Échec des partis traditionnels

Quant au contenu du message, la conclusion des deux auteurs est que "le PTB au pouvoir, c’est l’explosion de notre modèle social, la destruction de la classe moyenne, l’appauvrissement des pauvres et le cataclysme social assuré". Si l’on prend comme exemple le cas du Venezuela, on ne peut leur donner tort, et le but ici n’est pas d’argumenter ou de prendre position sur la faisabilité d’un tel programme. Cependant ne sommes-nous pas d’ores et déjà, dans nos démocraties occidentales, dans une période caractérisée par l’appauvrissement progressif et des pauvres et de la classe moyenne, au profit d’une oligarchie financière qui concentre de plus en plus de richesses ? Ce phénomène très largement documenté et commenté se déroule dans notre monde occidental qui n’est pas précisément dirigé par une majorité de Chavez et de Maduro, mais par des partis libéraux, sociaux ou chrétiens-démocrates au pouvoir depuis de nombreuses années. C’est parce que les partis traditionnels ne semblent plus en mesure aujourd’hui de promouvoir une plus grande justice sociale que se multiplient les partis qui prônent des mesures simplistes dont nous savons tous qu’elles ne peuvent fonctionner dans le monde complexe qui est le nôtre.

S’il est clair que beaucoup de citoyens ne souhaitent pas expérimenter les recettes de l’extrême gauche, il doit exister dans le public un large consensus sur la nécessité de sauvegarder et d’améliorer le modèle de société que nous connaissons en Europe.

On ajoutera que depuis quelques années de nombreux rapports, en commençant par ceux du Giec, insistent sur la réduction des inégalités comme condition indispensable à la mise en place des mesures nécessaires à la préservation de notre environnement.

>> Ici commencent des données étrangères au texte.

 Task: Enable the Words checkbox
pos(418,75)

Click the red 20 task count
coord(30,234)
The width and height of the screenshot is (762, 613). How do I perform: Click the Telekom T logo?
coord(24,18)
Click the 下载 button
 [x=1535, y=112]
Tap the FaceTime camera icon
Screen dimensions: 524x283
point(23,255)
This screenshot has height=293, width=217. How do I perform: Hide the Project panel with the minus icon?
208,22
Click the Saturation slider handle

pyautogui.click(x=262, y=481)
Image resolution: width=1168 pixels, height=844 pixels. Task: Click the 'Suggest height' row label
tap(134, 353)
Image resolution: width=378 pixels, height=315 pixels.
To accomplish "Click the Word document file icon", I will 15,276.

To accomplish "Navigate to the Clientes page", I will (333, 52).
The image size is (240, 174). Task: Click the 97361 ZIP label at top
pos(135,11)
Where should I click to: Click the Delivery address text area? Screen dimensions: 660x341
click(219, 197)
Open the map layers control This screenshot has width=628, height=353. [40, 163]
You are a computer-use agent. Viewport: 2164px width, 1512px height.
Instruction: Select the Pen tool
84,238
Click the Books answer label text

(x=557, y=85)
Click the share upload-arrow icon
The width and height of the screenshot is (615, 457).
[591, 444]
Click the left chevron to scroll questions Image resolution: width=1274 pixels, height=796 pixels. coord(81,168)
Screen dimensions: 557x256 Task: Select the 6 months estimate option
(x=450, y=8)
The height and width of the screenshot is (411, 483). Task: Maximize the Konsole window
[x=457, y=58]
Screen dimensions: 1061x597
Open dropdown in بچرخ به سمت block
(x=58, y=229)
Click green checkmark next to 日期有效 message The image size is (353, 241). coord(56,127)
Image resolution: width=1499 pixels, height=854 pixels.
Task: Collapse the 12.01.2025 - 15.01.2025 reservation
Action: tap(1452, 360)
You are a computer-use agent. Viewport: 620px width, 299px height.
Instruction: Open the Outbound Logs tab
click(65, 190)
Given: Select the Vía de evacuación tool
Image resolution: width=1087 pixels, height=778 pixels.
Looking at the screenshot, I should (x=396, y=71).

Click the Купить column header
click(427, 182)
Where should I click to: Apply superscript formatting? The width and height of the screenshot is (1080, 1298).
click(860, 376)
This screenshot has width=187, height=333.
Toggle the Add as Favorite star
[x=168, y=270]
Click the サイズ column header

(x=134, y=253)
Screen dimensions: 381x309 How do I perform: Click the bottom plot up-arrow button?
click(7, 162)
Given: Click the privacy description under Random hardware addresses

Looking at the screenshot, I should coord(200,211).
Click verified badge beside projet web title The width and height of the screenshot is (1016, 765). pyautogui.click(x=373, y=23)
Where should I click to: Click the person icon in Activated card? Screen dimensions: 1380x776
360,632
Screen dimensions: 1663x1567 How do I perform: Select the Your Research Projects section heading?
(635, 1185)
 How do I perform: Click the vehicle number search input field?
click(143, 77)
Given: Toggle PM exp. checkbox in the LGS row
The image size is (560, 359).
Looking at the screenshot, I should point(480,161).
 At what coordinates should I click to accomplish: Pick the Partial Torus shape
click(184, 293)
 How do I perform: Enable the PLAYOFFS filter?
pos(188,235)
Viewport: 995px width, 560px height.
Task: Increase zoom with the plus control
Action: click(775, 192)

Conserver notre modèle social

Chantal Mouffe nous rappelle que "la politique a toujours une dimension ‘partisane’ et, pour que les gens puissent s’y intéresser, il faut qu’ils aient la possibilité de choisir entre des partis qui présentent de vraies alternatives"(1). L’extrême gauche est une alternative qui sourit à certains. D’autres citoyens sont, il faut l’espérer, avides de connaître ce que peuvent nous proposer les partis situés au centre ou plus à droite sur l’échelle de l’échiquier politique pour conserver le modèle social que nous avons eu la chance de connaître depuis la fin de la Seconde Guerre mondiale, en particulier dans les domaines clés que sont la justice, l’enseignement, le logement et la fiscalité, qui ne cessent de se dégrader.

Les partis d’extrême gauche ont peut-être une leçon à nous donner : leur exemple montre que ce qu’attend le citoyen, et ce qui semble fonctionner électoralement, ce sont les solutions "en rupture" avec la politique actuelle. Pour se faire réélire, il ne suffit plus de montrer combien on a été de bons gestionnaires de la chose publique, il faut oser dire que les choses peuvent dorénavant se faire différemment, sans oublier que la politique est l’art du possible… Même si on fait partie d’un parti dit traditionnel. Pointer la naïveté des programmes d’extrême gauche, ou manier la peur ne sont pas des politiques. Ce ne sont que des slogans.